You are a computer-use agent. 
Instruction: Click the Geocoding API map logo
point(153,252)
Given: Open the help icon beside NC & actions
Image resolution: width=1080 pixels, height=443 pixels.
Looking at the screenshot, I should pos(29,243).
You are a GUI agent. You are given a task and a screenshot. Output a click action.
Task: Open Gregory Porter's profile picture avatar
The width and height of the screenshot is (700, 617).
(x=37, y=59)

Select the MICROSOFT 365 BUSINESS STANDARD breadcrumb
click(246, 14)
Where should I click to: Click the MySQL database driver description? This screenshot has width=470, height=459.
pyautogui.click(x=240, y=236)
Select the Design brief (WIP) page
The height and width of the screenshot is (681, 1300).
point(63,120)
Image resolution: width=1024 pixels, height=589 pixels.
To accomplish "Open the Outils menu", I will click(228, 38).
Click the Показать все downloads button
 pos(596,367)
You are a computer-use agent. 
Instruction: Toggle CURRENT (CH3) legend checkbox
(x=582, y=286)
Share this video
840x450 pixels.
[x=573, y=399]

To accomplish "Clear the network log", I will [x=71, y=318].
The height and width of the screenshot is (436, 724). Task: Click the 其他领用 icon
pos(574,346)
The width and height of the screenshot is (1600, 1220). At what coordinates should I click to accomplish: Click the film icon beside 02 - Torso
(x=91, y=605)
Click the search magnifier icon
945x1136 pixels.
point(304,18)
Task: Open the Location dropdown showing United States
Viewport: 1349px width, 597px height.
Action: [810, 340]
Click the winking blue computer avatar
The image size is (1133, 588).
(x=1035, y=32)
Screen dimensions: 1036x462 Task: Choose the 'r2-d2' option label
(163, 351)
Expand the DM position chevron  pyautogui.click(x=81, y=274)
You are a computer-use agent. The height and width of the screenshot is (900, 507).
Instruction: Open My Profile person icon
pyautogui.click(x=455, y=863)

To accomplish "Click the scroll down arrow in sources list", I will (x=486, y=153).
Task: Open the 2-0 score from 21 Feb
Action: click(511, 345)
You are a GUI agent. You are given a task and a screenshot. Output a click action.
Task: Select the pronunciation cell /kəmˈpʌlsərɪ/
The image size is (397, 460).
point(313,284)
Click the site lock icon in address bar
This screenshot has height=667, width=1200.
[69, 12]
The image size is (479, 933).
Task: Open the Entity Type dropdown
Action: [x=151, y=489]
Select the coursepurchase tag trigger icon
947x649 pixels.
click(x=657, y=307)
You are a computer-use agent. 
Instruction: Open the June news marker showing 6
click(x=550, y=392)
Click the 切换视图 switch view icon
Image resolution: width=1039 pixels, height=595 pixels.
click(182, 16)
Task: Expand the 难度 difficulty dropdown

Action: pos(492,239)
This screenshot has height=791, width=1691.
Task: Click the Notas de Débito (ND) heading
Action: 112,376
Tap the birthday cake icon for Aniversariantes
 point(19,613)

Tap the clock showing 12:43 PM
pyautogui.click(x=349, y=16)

--------------------

- Aim of the task -
Take the line with "Select the coursepurchase tag trigger icon" and every line after it in the data, and please reproduce them exactly, leaving out all other lines.

- Result of the task -
Select the coursepurchase tag trigger icon
947x649 pixels.
click(x=657, y=307)
You are a computer-use agent. 
Instruction: Open the June news marker showing 6
click(x=550, y=392)
Click the 切换视图 switch view icon
Image resolution: width=1039 pixels, height=595 pixels.
click(182, 16)
Task: Expand the 难度 difficulty dropdown

Action: pos(492,239)
This screenshot has height=791, width=1691.
Task: Click the Notas de Débito (ND) heading
Action: 112,376
Tap the birthday cake icon for Aniversariantes
 point(19,613)

Tap the clock showing 12:43 PM
pyautogui.click(x=349, y=16)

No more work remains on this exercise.